En la CDV nos hemos propuesto evangelizar los orígenes de al Vida humana, trabajando con los jóvenes, la madre embrazada y los enfermos de VIH/sida

Si queremos ser eficaces en el intento de evangelizar los orígenes de la vida humana, hemos de ir al ‘origen del origen’, allí donde comienza la historia de cada matrimonio, de cada familia: en el amor juvenil.

Pensamos que si comenzamos por evangelizar el amor naciente, evitaremos muchos males – embarazos inesperados, abortos, decisiones incorrectas, divorcios… – y en cambio lograremos muchos bienes…

La juventud es bombardeada por una idea: el placer sexual debe gozarse sin referencia a la procreación, al matrimonio y a la familia. Erróneamente se les dice a los jóvenes: “ten sexo seguro”; tenlo, pero eso sí, cuídate de dos cosas: procrear y adquirir enfermedades.

Para afrontar esta realidad, tenemos cuatro estrategias concretas: tres preventivas para lograr el buen uso de la sexualidad, y una de emergencia ante el mal uso de la sexualidad.

Tres estrategias preventivas

Guías de la Vida: damos talleres en los Colegios sobre el amor y la sexualidad.

La Escuela de Enamorados y Novios (EDEN): El acostumbrado ‘curso prematrimonial’ lo realizan muchas veces los jóvenes como un trámite al final del noviazgo, faltando pocos días para casarse, cuando ‘todo ya está hecho’. En cambio, EDÉN interviene al principio del enamoramiento, para lograr noviazgos limpios, con sacramentos, en gracia de Dios, y evitar los embates de la lujuria y los criminales recursos al aborto.

EDÉN busca enamoramientos que, llegando a ser noviazgos maduros, sean la antesala de matrimonios bien hechos y de familias bien constituidas. No pocas veces, la historia de los matrimonios fracasados tiene su antecedente en los noviazgos y enamoramientos presididos por las pasiones y de espalda a Cristo.

Las Mensajeras de la Vida: Si el núcleo de la evangelización de los orígenes de la vida humana es la juventud, el ‘núcleo del núcleo’ de esta es la mujer.

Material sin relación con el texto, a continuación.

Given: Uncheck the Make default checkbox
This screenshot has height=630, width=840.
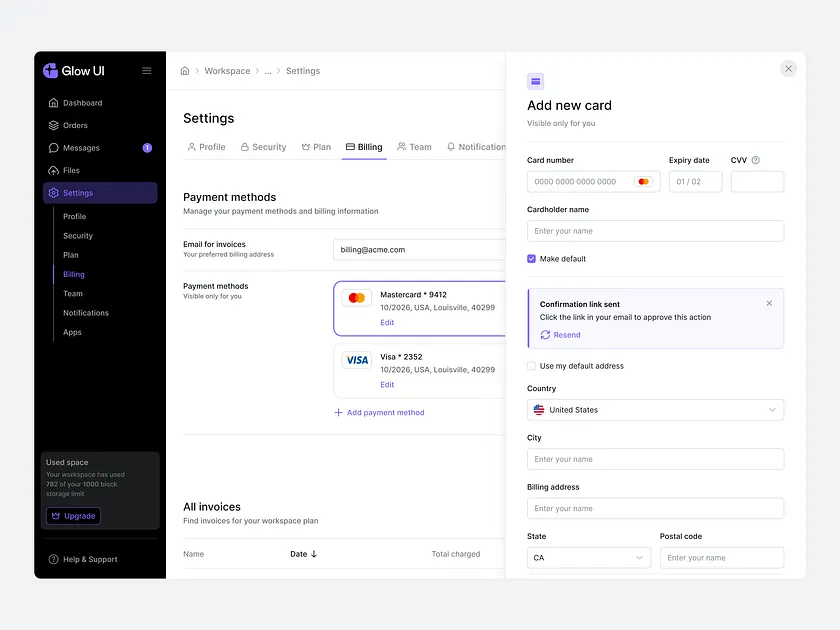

Si la joven, para ‘no perderse’ un hombre, abandona la trinchera de los principios morales y se baja del pedestal de su dignidad de hija de Dios, no le queda sino la triste alternativa de degradarse y transformarse en un juguete del varón. La que debe rescatar a la mujer de la postración en la que ha caído, es la misma mujer. Ella no debe librarse del hombre, sino de sí misma, de sus propias esclavitudes, de sus propias pasiones, que le impiden alcanzar una auténtica liberación femenina.

Las Mensajeras de la Vida son chicas que se forman en la auténtica liberación femenina, la liberación que es consecuencia de la fidelidad a los propios principios morales, la que salva a la mujer de caer en la esclavitud del varón, cuando éste pretende utilizarla al servicio de sus caprichos.

Las Mensajeras de la Vida son chicas que se forman para hacer una buena elección del que será compañero de toda la vida y el padre de sus hijos.

Una estrategia de emergencia

El Teléfono de la Vida: A través de los medios de comunicación, la Casa de la Vida difunde los números 1800 64.84.32 (1800-MIVIDA) y el celular 0-97-100 7-3-7.

Si la joven sospecha que está embarazada, llama, y al otro lado de la línea se encuentra con la voz amiga de una mujer que la serena, comprende y orienta.

El primer contacto es telefónico; pero se intenta inmediatamente el tú a tú con la persona. Con el teléfono de la Vida, muchas mujeres se están salvando de la angustia de un embarazo inesperado, y miles de niños del aborto.